Of course, the present results in no way allow the conclusion that relational integration is the only process that is captured by the well-established WM tasks. In fact, the extant research on WM surely tells us that active maintenance (Unsworth and Engle 2007a), attentional control over interference (Unsworth and Spillers 2010; Unsworth and Engle 2007a), and control over retrievals from secondary memory (Mogle, Lovett, Stawski, and Sliwinski 2008) are all important components of WM that substantially assist with coping in situations requiring memorizing and transformation of perceptually unavailable stimuli. However, though performance in WM may rely on multiple mechanisms and processes (see Conway, Getz, Macnamara, and Engel de Abreu 2011), the link between relatively simple WM tasks and much more complex abstract-reasoning tests may be primarily driven by the relational integration component of WM. Although this link cannot be driven by relational integration exclusively, as in the present study the remaining WM tasks were able to independently account for an additional 6.7% variance in Gf, and almost half of the Gf variance was unexplained by WM, still, relational integration may determine the most important part of that link.
----------------------------------------
Problem requirements = Reproduce the paragraph above on working memory and relational integration in full, word for word.
----------------------------------------
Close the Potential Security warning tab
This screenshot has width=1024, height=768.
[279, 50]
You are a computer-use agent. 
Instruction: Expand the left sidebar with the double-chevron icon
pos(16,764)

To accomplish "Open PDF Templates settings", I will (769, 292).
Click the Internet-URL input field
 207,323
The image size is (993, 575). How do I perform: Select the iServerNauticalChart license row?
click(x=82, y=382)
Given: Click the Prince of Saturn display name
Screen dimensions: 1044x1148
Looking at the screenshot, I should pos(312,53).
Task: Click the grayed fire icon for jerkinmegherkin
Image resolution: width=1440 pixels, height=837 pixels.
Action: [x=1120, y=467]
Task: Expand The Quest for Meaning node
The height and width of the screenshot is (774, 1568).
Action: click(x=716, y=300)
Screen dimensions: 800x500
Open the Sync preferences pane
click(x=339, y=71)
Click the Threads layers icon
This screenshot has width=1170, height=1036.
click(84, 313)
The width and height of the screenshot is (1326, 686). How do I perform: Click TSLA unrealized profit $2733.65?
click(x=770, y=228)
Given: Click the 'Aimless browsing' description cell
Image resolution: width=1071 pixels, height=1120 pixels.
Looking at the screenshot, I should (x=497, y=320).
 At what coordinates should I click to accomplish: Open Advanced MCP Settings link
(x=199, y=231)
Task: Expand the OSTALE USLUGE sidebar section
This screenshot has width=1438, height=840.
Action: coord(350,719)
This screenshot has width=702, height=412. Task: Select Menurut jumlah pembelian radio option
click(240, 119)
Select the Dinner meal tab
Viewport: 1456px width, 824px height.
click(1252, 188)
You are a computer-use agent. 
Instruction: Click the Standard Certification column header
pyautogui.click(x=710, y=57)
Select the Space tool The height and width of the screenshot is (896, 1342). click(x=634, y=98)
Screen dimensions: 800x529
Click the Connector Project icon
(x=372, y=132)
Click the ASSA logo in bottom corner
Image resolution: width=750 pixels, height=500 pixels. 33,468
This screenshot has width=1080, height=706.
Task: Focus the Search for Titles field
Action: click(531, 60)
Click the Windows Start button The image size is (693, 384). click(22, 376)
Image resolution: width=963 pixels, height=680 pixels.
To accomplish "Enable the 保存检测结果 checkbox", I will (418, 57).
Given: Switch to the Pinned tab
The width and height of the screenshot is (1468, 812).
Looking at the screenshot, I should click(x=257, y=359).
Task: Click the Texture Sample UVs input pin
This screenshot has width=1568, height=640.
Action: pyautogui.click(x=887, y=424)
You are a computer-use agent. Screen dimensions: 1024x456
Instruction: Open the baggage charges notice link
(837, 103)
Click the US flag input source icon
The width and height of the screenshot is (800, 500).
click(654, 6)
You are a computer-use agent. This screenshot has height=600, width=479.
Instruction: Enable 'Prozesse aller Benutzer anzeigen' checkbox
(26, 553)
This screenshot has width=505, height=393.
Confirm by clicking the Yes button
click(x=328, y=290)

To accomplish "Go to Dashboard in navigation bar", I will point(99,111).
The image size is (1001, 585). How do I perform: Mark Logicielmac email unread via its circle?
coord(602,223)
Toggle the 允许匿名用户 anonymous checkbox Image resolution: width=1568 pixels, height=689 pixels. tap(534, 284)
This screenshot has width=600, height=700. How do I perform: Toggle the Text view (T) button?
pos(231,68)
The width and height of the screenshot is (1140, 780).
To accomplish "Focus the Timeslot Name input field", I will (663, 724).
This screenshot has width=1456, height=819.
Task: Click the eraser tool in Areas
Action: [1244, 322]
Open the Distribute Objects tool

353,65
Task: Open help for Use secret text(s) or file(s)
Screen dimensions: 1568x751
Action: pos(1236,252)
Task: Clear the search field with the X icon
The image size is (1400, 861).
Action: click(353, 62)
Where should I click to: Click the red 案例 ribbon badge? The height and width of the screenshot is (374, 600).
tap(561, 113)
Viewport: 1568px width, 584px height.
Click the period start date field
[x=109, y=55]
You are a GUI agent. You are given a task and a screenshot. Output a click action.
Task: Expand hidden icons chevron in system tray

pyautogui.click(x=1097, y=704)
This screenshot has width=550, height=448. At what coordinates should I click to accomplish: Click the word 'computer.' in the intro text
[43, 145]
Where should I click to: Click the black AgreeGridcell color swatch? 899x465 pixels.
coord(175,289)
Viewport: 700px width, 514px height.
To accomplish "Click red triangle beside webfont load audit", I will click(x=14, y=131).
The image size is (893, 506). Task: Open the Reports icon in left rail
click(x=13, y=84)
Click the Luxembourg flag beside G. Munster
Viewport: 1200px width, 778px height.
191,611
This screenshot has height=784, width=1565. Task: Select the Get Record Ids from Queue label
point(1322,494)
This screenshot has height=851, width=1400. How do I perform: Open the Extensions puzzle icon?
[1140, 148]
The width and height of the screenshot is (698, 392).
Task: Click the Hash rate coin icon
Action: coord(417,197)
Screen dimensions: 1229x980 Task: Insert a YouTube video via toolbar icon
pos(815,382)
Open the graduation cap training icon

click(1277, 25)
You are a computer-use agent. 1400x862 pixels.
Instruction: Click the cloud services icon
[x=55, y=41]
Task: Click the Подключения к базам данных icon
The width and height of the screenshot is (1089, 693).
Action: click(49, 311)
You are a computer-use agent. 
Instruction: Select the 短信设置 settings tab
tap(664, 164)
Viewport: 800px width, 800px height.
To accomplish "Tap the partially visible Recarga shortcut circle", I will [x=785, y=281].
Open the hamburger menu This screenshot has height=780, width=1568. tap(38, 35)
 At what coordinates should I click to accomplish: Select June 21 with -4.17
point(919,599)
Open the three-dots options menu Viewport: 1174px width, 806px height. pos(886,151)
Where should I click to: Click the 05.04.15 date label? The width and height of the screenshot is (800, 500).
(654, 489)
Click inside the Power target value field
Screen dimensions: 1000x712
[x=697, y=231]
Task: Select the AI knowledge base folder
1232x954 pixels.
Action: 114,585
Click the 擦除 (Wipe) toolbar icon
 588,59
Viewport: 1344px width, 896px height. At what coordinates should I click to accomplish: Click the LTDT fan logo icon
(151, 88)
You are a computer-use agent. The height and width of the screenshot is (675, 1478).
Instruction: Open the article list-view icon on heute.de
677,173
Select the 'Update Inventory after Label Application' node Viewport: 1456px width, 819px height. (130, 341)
----------------------------------------
Written solution =
Of course, the present results in no way allow the conclusion that relational integration is the only process that is captured by the well-established WM tasks. In fact, the extant research on WM surely tells us that active maintenance (Unsworth and Engle 2007a), attentional control over interference (Unsworth and Spillers 2010; Unsworth and Engle 2007a), and control over retrievals from secondary memory (Mogle, Lovett, Stawski, and Sliwinski 2008) are all important components of WM that substantially assist with coping in situations requiring memorizing and transformation of perceptually unavailable stimuli. However, though performance in WM may rely on multiple mechanisms and processes (see Conway, Getz, Macnamara, and Engel de Abreu 2011), the link between relatively simple WM tasks and much more complex abstract-reasoning tests may be primarily driven by the relational integration component of WM. Although this link cannot be driven by relational integration exclusively, as in the present study the remaining WM tasks were able to independently account for an additional 6.7% variance in Gf, and almost half of the Gf variance was unexplained by WM, still, relational integration may determine the most important part of that link.